KV Cache Explained: How It Drives Inference Memory and Cost
The key-value cache stores attention state during generation and consumes GPU memory that scales with context and concurrency. This guide explains how it works and how to manage its cost.
Ask why a model that fits comfortably in GPU memory still runs out of room under load, and the answer is almost always the key-value cache. The KV cache is the memory a transformer uses to remember its own attention computations while it generates a response. It is invisible in a model size chart, yet it often consumes more memory than the weights once you have many users with long contexts. Understanding how it grows is the difference between guessing at GPU sizing and planning it.
What the KV cache stores
A transformer generates text one token at a time. For each new token, the attention mechanism needs to look back at every previous token in the sequence. Rather than recomputing the key and value vectors for all prior tokens on every step, the model stores them once and reuses them. That stored set of key and value vectors is the KV cache. It is a pure speed optimization: without it, generation would be far slower because each step would redo all the work of the steps before it.
The catch is that the cache grows with every token generated and with every token in the prompt. A long conversation or a large retrieved context means a large cache, held in GPU memory for the entire duration of that request.
Why it dominates memory under load
The size of the cache scales with several factors at once, and they multiply.
- Sequence length: longer prompts and longer outputs mean more tokens to remember.
- Concurrency: every simultaneous request keeps its own cache, so memory scales with the number of active users.
- Model depth and width: more layers and larger hidden dimensions mean more vectors stored per token.
- Precision: storing cache in half precision uses half the memory of full precision.
Multiply a long context by many concurrent users and the cache can easily exceed the size of the weights themselves. This is why a GPU that loads the model fine still rejects new requests under load: it has run out of room for caches, not weights.

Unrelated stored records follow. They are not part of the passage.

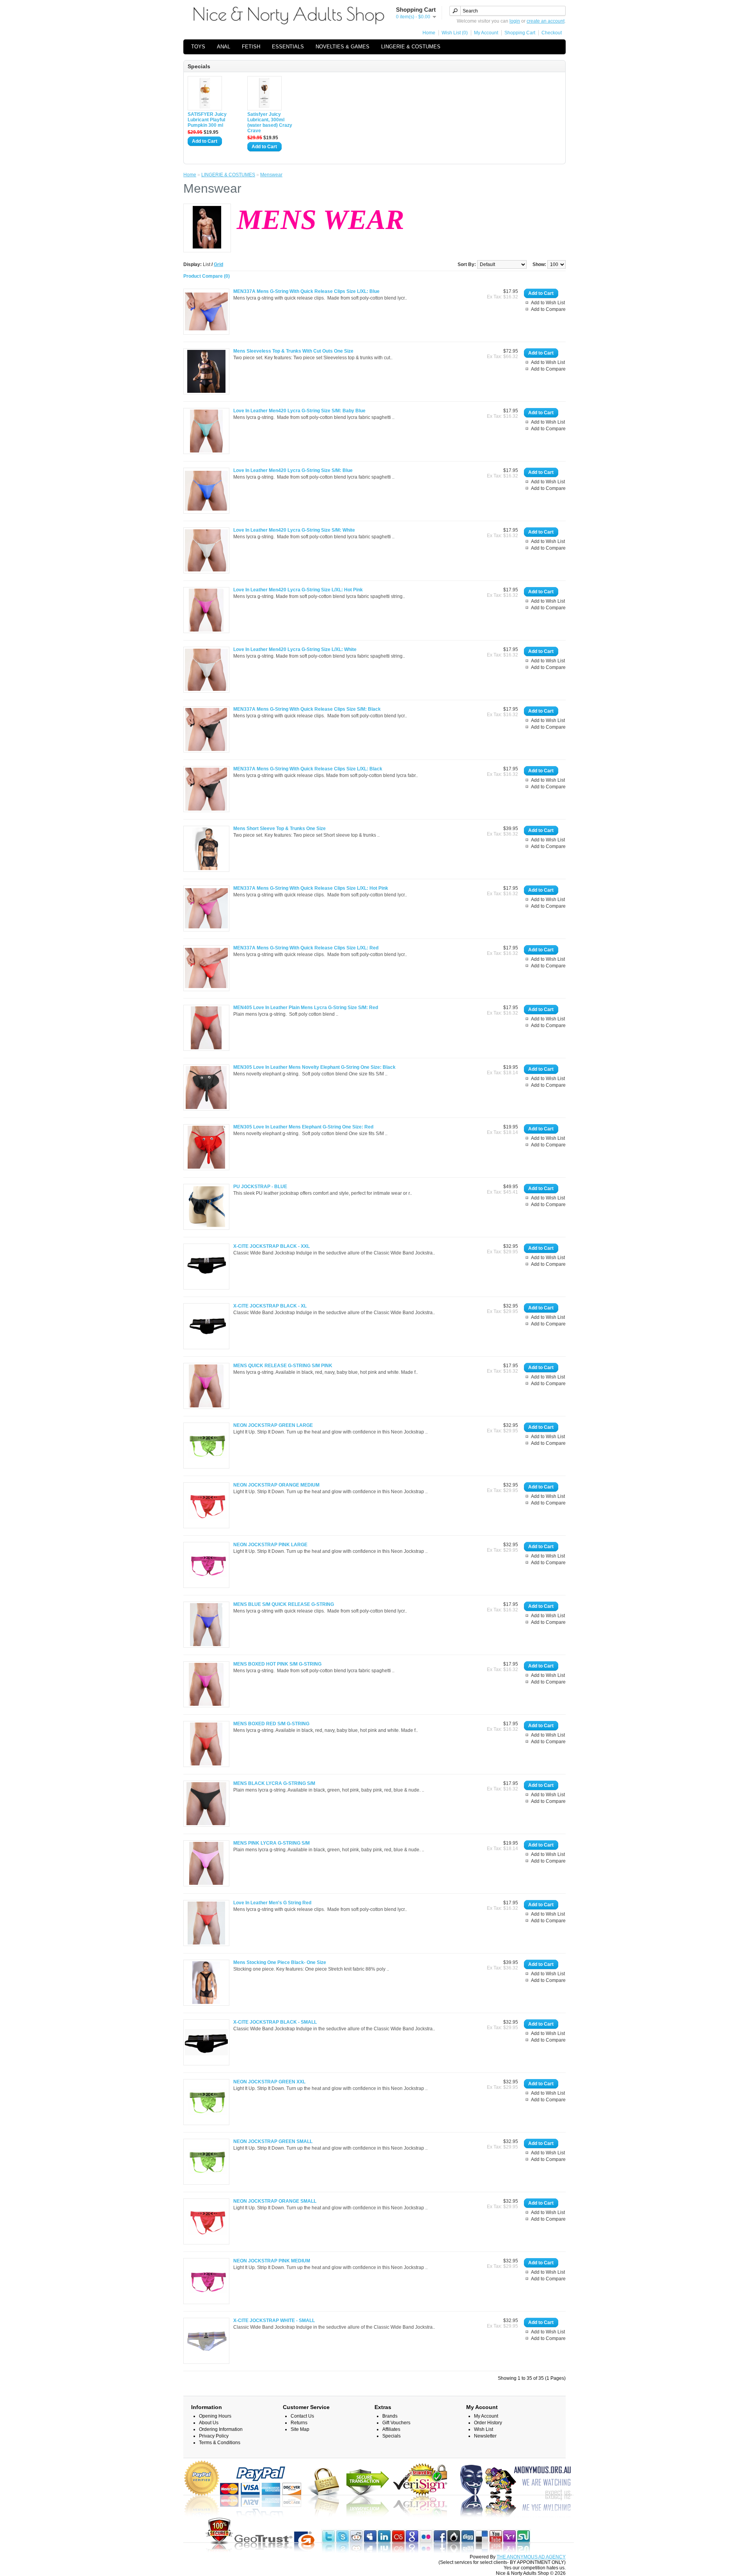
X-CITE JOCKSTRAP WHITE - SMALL (274, 2320)
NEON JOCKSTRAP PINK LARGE (270, 1544)
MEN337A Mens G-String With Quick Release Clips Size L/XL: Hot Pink (310, 888)
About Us (208, 2422)
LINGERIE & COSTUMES (410, 47)
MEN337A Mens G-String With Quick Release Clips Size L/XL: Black (307, 769)
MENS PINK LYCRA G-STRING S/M (271, 1843)
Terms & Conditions (219, 2442)
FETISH (251, 47)
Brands (390, 2416)
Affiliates (391, 2429)
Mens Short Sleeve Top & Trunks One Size (279, 828)
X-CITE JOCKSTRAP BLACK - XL (270, 1306)
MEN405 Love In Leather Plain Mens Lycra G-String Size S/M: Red (305, 1007)
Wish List (483, 2429)
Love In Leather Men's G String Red (272, 1902)
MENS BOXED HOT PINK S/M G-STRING (277, 1664)
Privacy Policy (214, 2436)
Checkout (551, 32)
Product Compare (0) (206, 276)
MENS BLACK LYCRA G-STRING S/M (274, 1783)
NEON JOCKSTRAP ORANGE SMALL (274, 2201)
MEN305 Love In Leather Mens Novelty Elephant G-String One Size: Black (314, 1067)
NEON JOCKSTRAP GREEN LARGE (273, 1425)
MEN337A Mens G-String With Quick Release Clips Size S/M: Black (307, 709)
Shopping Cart (519, 32)
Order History (488, 2422)
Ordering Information (221, 2429)
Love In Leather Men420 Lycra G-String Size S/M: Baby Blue (299, 410)
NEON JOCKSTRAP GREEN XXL (269, 2082)
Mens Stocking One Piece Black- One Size (279, 1962)
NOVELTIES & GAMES (342, 47)
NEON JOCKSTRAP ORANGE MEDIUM (276, 1485)
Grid (218, 264)
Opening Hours (215, 2416)
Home (428, 32)
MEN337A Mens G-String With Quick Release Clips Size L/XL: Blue (306, 291)
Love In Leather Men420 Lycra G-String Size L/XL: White (295, 649)
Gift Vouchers (396, 2422)
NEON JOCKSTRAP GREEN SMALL (272, 2141)
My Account (486, 32)
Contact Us (302, 2416)
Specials (391, 2436)
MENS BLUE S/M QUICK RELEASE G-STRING (283, 1604)
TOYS (198, 47)
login (514, 21)
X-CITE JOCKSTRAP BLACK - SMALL (275, 2022)
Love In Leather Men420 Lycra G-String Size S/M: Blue (293, 470)
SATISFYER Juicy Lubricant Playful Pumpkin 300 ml (207, 120)
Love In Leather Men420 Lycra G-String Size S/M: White (294, 530)
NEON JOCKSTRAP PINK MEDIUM (271, 2261)
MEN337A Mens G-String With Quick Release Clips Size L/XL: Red (305, 948)
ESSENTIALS (288, 47)
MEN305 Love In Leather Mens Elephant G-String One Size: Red (303, 1127)
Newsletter (485, 2436)
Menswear (271, 174)
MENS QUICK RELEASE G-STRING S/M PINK (282, 1365)
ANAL (223, 47)
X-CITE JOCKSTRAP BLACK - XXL (271, 1246)
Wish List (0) (455, 32)
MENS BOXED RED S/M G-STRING (271, 1723)
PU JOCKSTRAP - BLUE (260, 1186)
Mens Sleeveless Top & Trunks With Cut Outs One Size (293, 351)
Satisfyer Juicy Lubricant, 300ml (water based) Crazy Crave (269, 122)
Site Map (300, 2429)
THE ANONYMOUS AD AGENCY (531, 2557)
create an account (545, 21)
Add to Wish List (548, 302)
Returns (299, 2422)
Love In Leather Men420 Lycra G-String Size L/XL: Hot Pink (298, 590)
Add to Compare (548, 309)
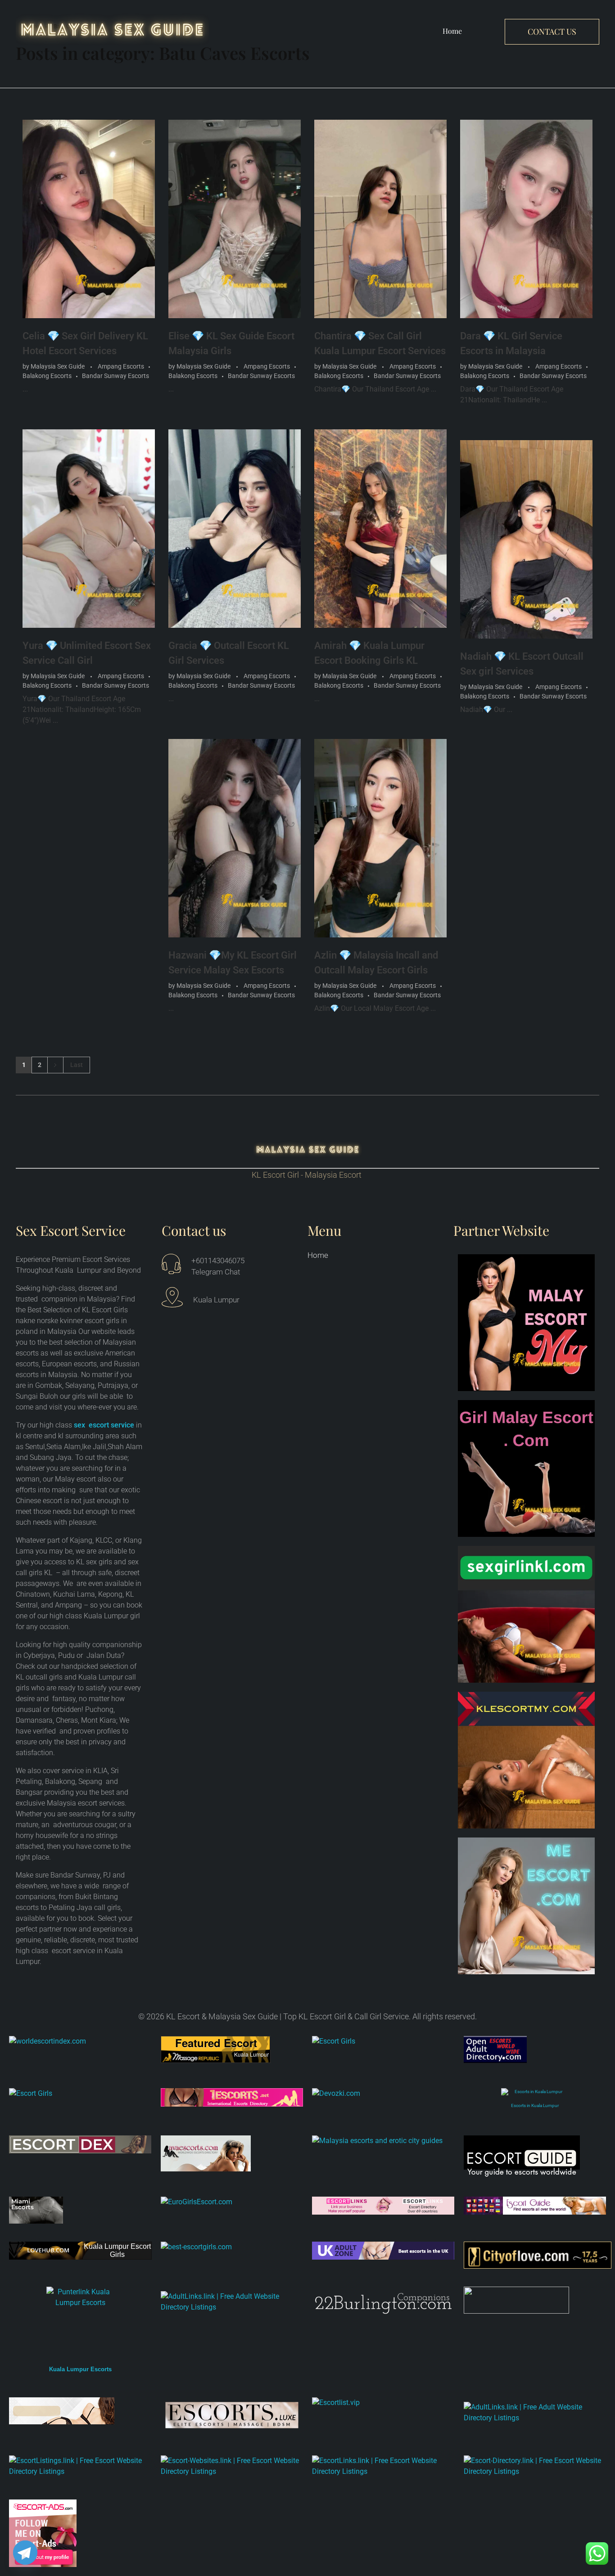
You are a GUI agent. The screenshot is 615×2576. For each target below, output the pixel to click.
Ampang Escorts (121, 366)
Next (55, 1065)
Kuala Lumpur (251, 2054)
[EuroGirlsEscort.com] (232, 2202)
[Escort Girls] (383, 2049)
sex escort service (104, 1425)
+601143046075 (217, 1260)
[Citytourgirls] (535, 2300)
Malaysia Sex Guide (58, 366)
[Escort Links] (383, 2206)
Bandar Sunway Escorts (115, 375)
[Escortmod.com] (80, 2410)
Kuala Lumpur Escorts (80, 2369)
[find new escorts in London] (383, 2251)
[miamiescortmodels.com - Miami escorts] (80, 2210)
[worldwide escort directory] (232, 2097)
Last (76, 1064)
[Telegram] (25, 2552)
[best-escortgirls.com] (232, 2247)
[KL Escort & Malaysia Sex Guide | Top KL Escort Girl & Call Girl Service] (112, 29)
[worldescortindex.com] (80, 2041)
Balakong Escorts (47, 375)
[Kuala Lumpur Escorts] (535, 2206)
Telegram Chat (215, 1271)
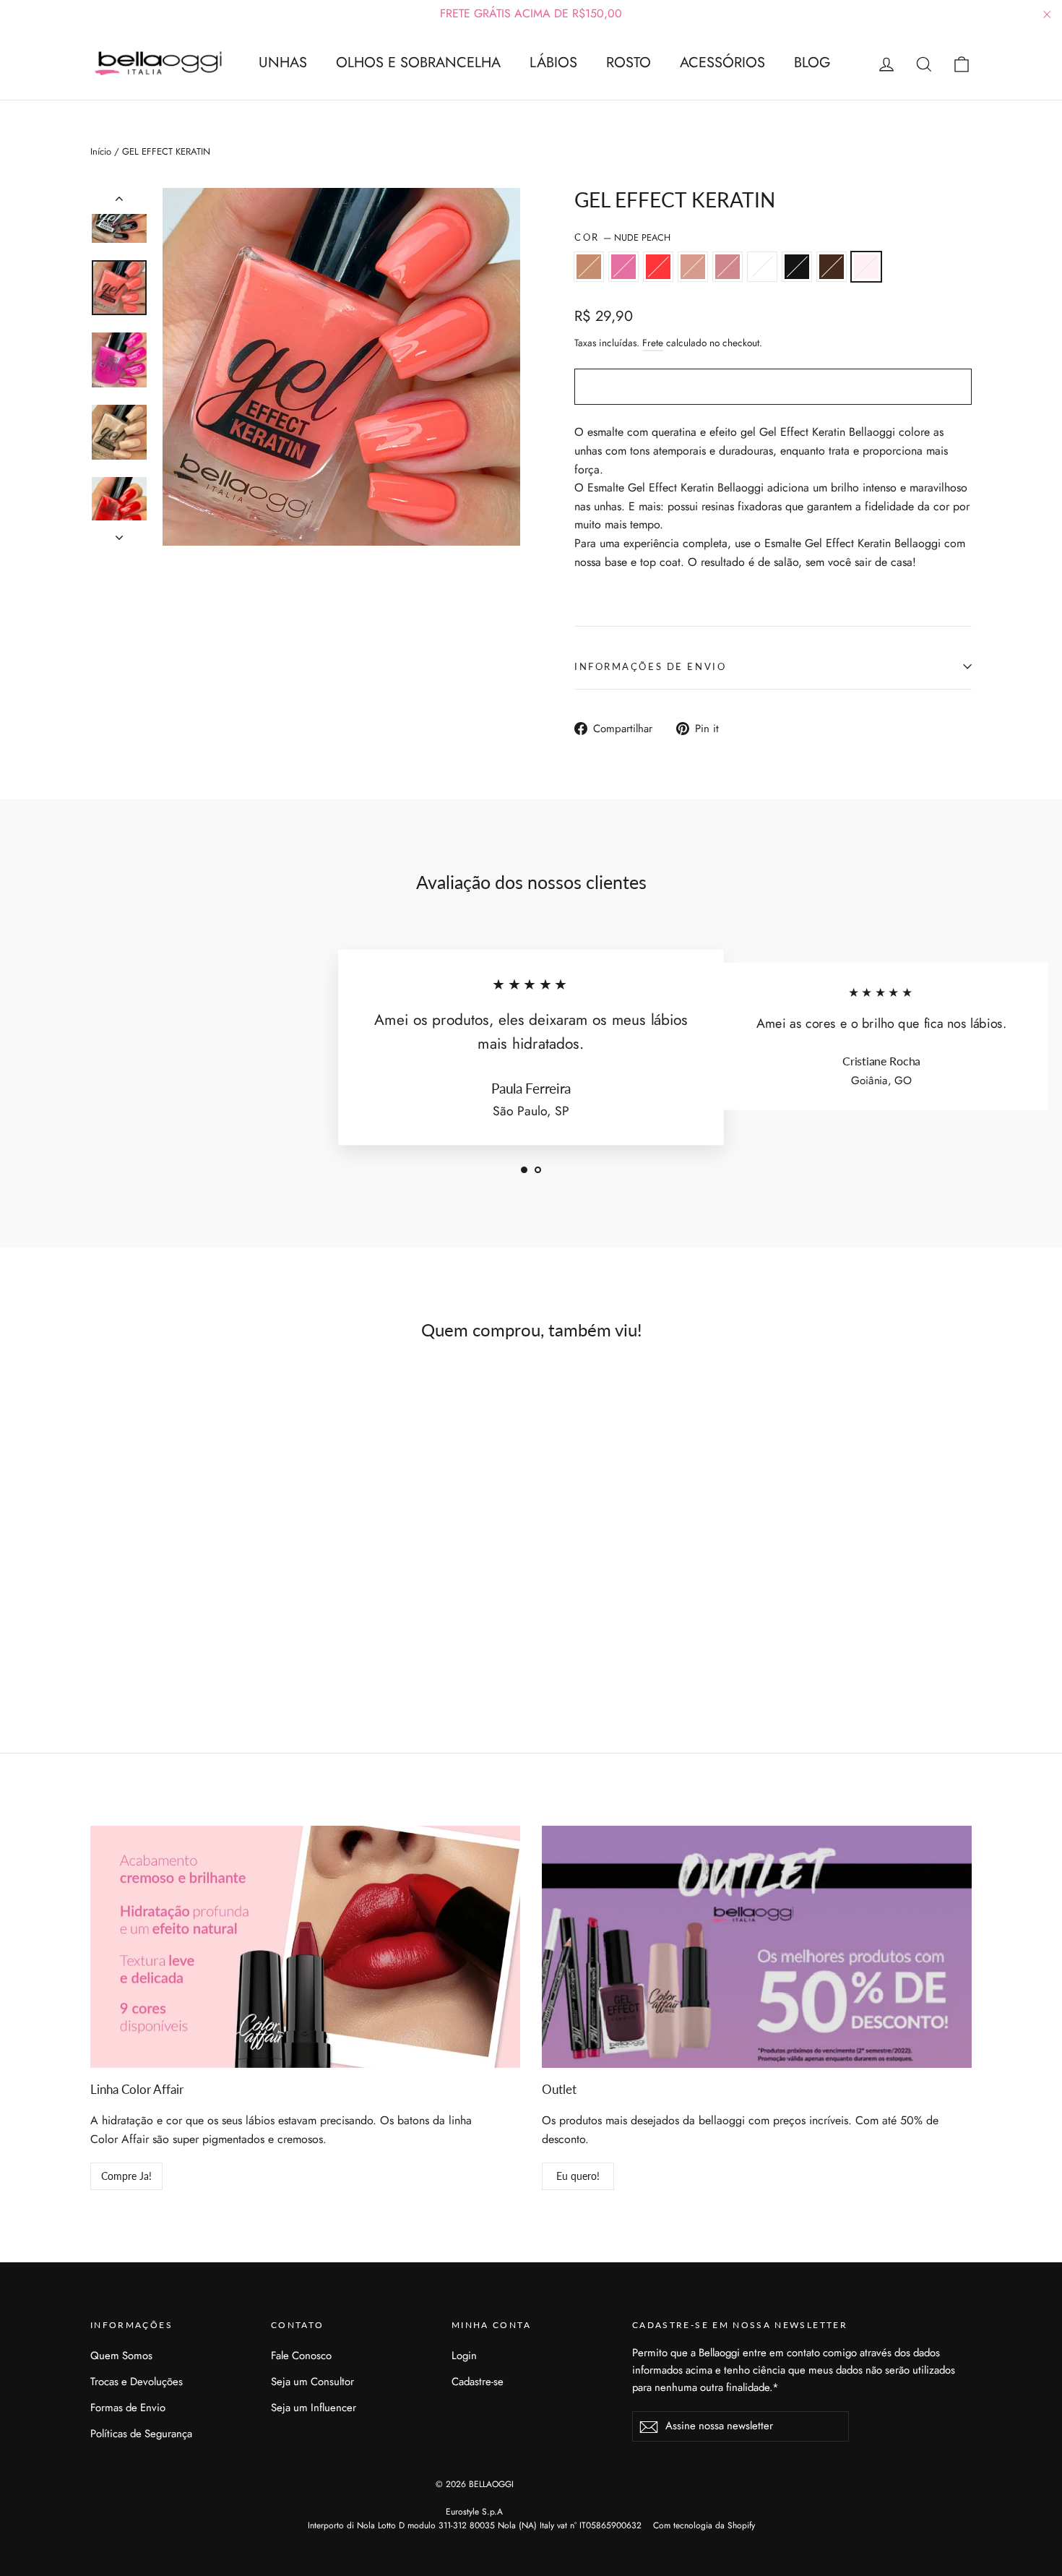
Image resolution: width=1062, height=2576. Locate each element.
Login (464, 2356)
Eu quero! (578, 2176)
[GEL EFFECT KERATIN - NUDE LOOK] (99, 1642)
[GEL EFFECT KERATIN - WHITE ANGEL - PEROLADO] (190, 1642)
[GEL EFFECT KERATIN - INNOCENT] (153, 1642)
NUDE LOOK (588, 266)
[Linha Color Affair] (305, 1947)
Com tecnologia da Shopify (704, 2525)
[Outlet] (757, 1947)
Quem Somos (121, 2356)
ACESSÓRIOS (722, 62)
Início (100, 151)
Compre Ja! (126, 2176)
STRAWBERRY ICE (727, 266)
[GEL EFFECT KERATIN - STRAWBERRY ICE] (171, 1642)
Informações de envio (650, 666)
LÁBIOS (553, 62)
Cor (622, 237)
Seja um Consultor (312, 2382)
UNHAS (283, 62)
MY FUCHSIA (623, 266)
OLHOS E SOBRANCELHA (418, 62)
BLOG (812, 62)
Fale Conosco (301, 2356)
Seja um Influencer (313, 2408)
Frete (652, 342)
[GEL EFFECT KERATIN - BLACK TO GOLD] (208, 1642)
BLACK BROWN (831, 266)
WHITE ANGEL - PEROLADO (762, 266)
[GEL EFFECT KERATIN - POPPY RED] (135, 1642)
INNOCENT (692, 266)
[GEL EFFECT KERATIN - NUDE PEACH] (244, 1642)
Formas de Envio (127, 2408)
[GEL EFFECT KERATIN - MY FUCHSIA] (117, 1642)
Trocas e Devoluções (136, 2382)
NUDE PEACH (866, 266)
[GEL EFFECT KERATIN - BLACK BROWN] (226, 1642)
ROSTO (628, 62)
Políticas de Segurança (141, 2434)
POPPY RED (658, 266)
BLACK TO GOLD (796, 266)
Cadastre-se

| Driver | Effect on KV cache | Lever you control |
|---|---|---|
| Context length | Linear growth | Trim prompts, cap max tokens |
| Concurrent requests | Linear growth | Limit concurrency per GPU |
| Cache precision | Proportional | Quantize the cache |
| Model architecture | Fixed per model | Choose efficient attention designs |
Techniques that reduce KV cache cost
Because the cache is the binding constraint on concurrency, the techniques that shrink it directly increase how many users a single GPU can serve.
Paged attention
Traditional caches reserve a contiguous block of memory sized for the maximum possible sequence, which wastes space on shorter requests. Paged attention allocates cache in small fixed-size pages on demand, much like virtual memory in an operating system. This drastically cuts fragmentation and lets more requests share the same GPU.
Cache quantization
Storing the keys and values in lower precision, such as eight-bit instead of sixteen-bit, can roughly halve cache memory with modest quality impact for many workloads. Always validate quality on your own data before adopting it broadly.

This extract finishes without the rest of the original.